Se produjo una larga pausa. Mi padre intentó defender a los comunistas, diciendo que la lucha contra el Kuomintang había sido una cuestión de vida o muerte. El doctor Xia podía advertir que ni siquiera él estaba completamente convencido de lo que decía, pero que sentía que debía defender al Partido.

Cuando mi abuela abandonó el hospital marchó a vivir con mis padres. Con ella se trasladaron asimismo mi hermana y su nodriza. Yo compartía una habitación con mi propia ama de cría, una mujer que había tenido a su propio hijo doce días antes de mi nacimiento y había aceptado el trabajo porque necesitaba dinero desesperadamente. Su esposo, un obrero manual, estaba en la cárcel por jugar y traficar con opio, actividades ambas ilegalizadas por los comunistas. Yibin, con una cifra estimada de veinticinco mil adictos, había sido uno de los principales centros de comercio de opio, sustancia que anteriormente había circulado como el papel moneda. El tráfico de opio se había hallado estrechamente relacionado con el gangsterismo, y había servido para cubrir una parte sustancial del presupuesto del Kuomintang. A los dos años de su llegada a Yibin, los comunistas habían erradicado la costumbre de fumar opio.

Para alguien situado en la posición de mi nodriza no había Seguridad Social ni subsidio de paro. Sin embargo, cuando entró a trabajar para nosotros el Estado le pagaba un salario que ella enviaba a su suegra, a quien había dejado al cuidado de su propio bebé. Mi nodriza era una mujer diminuta de piel suave, ojos extrañamente grandes y redondos y un pelo largo y exuberante que mantenía recogido en un moño. Era una mujer sumamente bondadosa, y me trataba como si yo fuera su propia hija.

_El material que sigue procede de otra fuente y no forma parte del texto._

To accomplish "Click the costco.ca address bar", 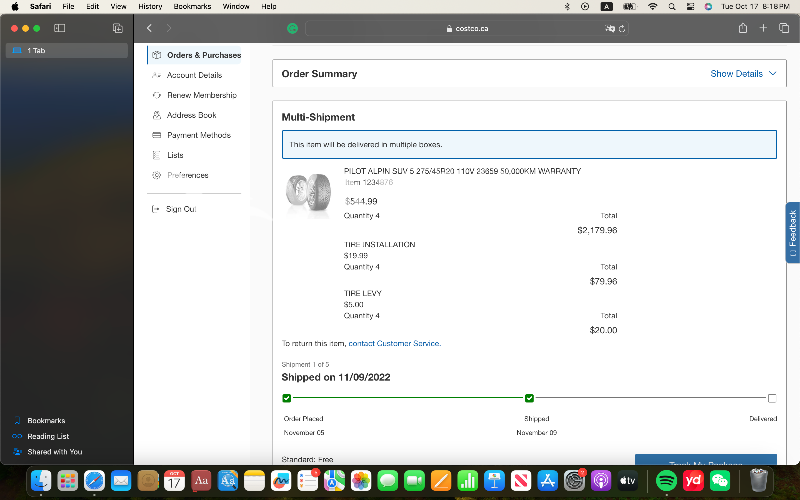I will click(x=465, y=29).
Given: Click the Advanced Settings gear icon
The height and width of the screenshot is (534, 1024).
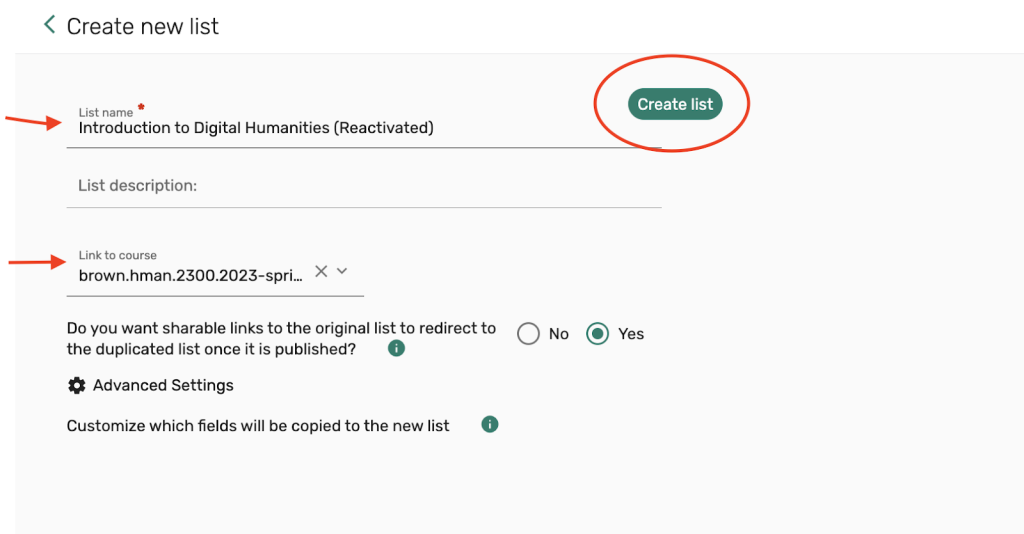Looking at the screenshot, I should pos(76,386).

Tradicionalmente, los hombros cuadrados se consideraban feos en una muchacha, por lo que los míos fueron fuertemente atados para obligarlos a adoptar la inclinación deseada. Las ataduras me hacían llorar con tanta fuerza que la nodriza solía desatarme los brazos y los hombros, permitiéndome que saludara con la mano y me abrazara a la gente que entraba en la casa, cosa que me gustó hacer desde muy pequeña. Mi madre siempre atribuyó mi carácter extrovertido al hecho de haberse sentido feliz durante mi embarazo.

Vivíamos en la mansión del antiguo terrateniente, en la que mi padre había instalado su despacho. Tenía un enorme jardín en el que crecían pimenteros chinos, bosquecillos de bananos y montones de flores y plantas subtropicales de dulce aroma que cuidaba un jardinero a sueldo del Gobierno. Mi padre cultivaba sus propios tomates y chiles. Disfrutaba de su trabajo, pero también era uno de sus principios que todo funcionario comunista debía realizar alguno de los trabajos físicos que tan despreciados habían sido en otra época por los mandarines.